Li Daheng, vizinho de Luo, também parece ter ascendido graças à aparência. Zhuang Shikai tocou o próprio rosto. Hmm. Está garantido nesta vida.

“Xiao Jiu,” disse Zhu Youzai, cutucando Chen Xiao Jiu com o cotovelo, enquanto ergueu o copo, olhando fixamente para Luo e Zhuang Shikai que se aproximavam. “Parece que, além do Inspetor Bao Yu, Luo terá mais um Inspetor para acompanhá-lo nas bebidas.” Chen Xiao Jiu sorriu discretamente, não respondendo à provocação, apenas ergueu o copo e saudou: “Luo!” “Luo!”

Zhu Youzai e Chen Xiao Jiu sabiam que Zhuang Shikai já havia conquistado a aprovação de Luo. Agora, bastava um bom desempenho e ajudar Luo a resolver problemas. Ganhar o cargo de chefe de distrito seria fácil.

Chen Xiao Jiu já fora esse tipo de pessoa, ajudando Luo em assuntos pessoais; Zhuang Shikai, por sua vez, poderia resolver questões oficiais — e era óbvio quem se destacaria mais. Após cumprimentar Luo, Zhu Youzai e Chen Xiao Jiu saudaram Zhuang Shikai. Ele respondeu com cortesia, erguendo o copo: “Irmão Zhu!” “Irmão Xiao Jiu!”

Zhu Youzai dispensava apresentações, mas Chen Xiao Jiu também merecia respeito. Não apenas pela posição superior, mas pela rede de contatos construída ao longo dos anos, que fazia qualquer um pensar duas vezes antes de enfrentá-lo. Embora não tenha chegado ao topo por força bruta, seu poder indireto era considerável: ferir Chen Xiao Jiu era como afrontar Luo, Lin Gang e Han Sen. Aqui não incluía Yan Tong, pois este sempre foi rival de Luo.

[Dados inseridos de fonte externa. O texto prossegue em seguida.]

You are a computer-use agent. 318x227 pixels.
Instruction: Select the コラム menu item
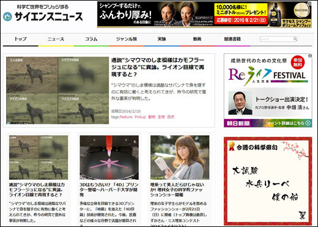click(91, 39)
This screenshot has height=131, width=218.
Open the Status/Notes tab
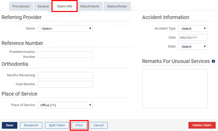click(x=117, y=6)
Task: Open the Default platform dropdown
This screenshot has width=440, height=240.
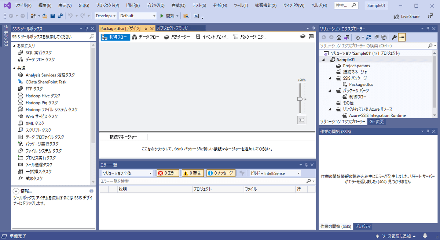Action: pos(137,16)
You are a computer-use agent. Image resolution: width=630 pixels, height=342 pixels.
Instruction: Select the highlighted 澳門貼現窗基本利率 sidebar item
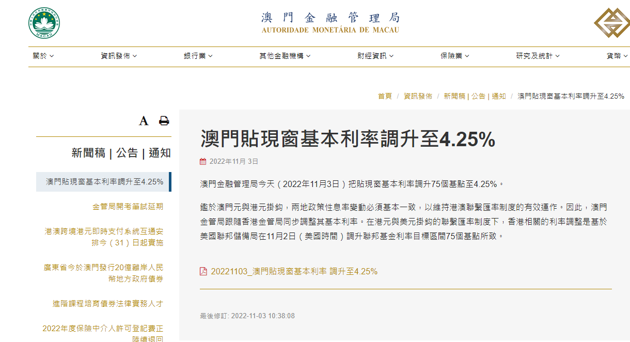click(104, 181)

“Zhuang, o que pretende fazer com os vinte mil que recebeu?” perguntou Zhu Youzai, sorrindo, pronto para lhe oferecer benefícios. “Se quiser comprar um imóvel, tenho ótimas opções, com trinta por cento de desconto.” “Se quiser aumentar o dinheiro, posso aplicar em empréstimos com juros altos, lucro garantido.”